When compared to coal-fired power
plants, natural gas-fired plants, which produce slightly less than 25 percent
of the U.S.
power supply, emit substantially fewer pollutants: about half as much carbon
dioxide, and several hundred times less sulfur dioxide, nitrogen oxide, and
particulates. Although those fewer emissions may seem to be positive factors,
the fine particulates that gas-fired plants emit have significant adverse human
health effects because they by-pass our bodies' natural respiratory filters and
can penetrate deep into the lungs. A number of scientific studies have found no
safe exposure to those particulates.
Nuclear plants produce materials
that generate radiation and may come into contact with people through small
releases during routine plant operation, accidental releases during operation
that range from small to catastrophic, accidents in transporting radioactive
materials, and escape of radioactive wastes from confinement. The principal risks
associated with nuclear power arise from health effects of radiation since
subatomic particles are able to penetrate deep inside the human body where they
can damage biological cells and cause cancer. If radiation affects fetal
development, genetic diseases may result. It should be noted that recent
technical improvements in nuclear power generation have greatly decreased many
of the above risks though no new plants using those advances have been built in
the U.S. ,
largely because of the onerous regulatory process and environmental activism.

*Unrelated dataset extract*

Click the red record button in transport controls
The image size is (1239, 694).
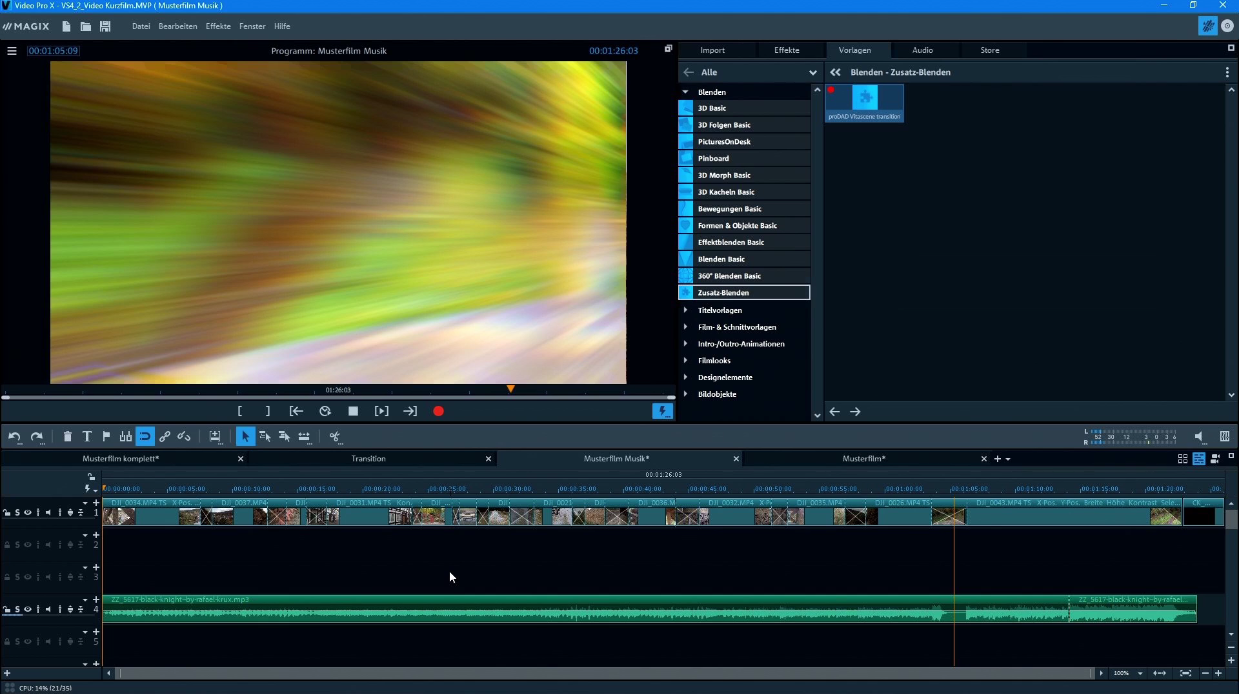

Solar power is one of the two
current darlings of environmentalists but owns its share of risk. Although
solar cells generate no pollution during operation the area required for a
large-scale solar power generating station is considerable, as is evidenced by
the 21 million acres of arid and semi-arid public lands in Arizona, California,
Colorado, Nevada, New Mexico, and Utah the federal government designated for
the solar power industry to engage in industrial-scale solar development. That
public acreage is more than the federal government has opened for oil and gas
exploration over the last ten plus years and will be severely damaged as
natural habitat for the foreseeable future if developed as intended.
Wind power is not free from risk or
environmental hazards. Witness the hundreds of birds, including dozens of
eagles in California
alone that have died recently as a result of fatal collisions with rotating
turbine blades. Other negative effects include potentially irreversible
destruction of thousands of square miles of natural habitat, and visual and
noise pollution. It should be noted that health risks to humans from both solar
and wind power are negligible.
Our choices in power generation
should be clear but aren’t. Witness the shameless propensity of supporters of
one technology or another to flat out lie in national advertising campaigns
about the benefits of that technology. Nor do Americans seem the least bit
interested in reducing our enormous per capita energy consumption. Heaven
forbid.
My guess is we’ll stumble along with
our present system well into the foreseeable future with lobbyists from
non-renewable energy industries wining and dining members of Congress and
funneling megabucks into their re-election campaigns while expecting and
receiving favorable treatment. It’ll be business as usual while each year many
thousands of Americans suffer avoidable health problems and deaths from
hazardous by-products of electrical power generation.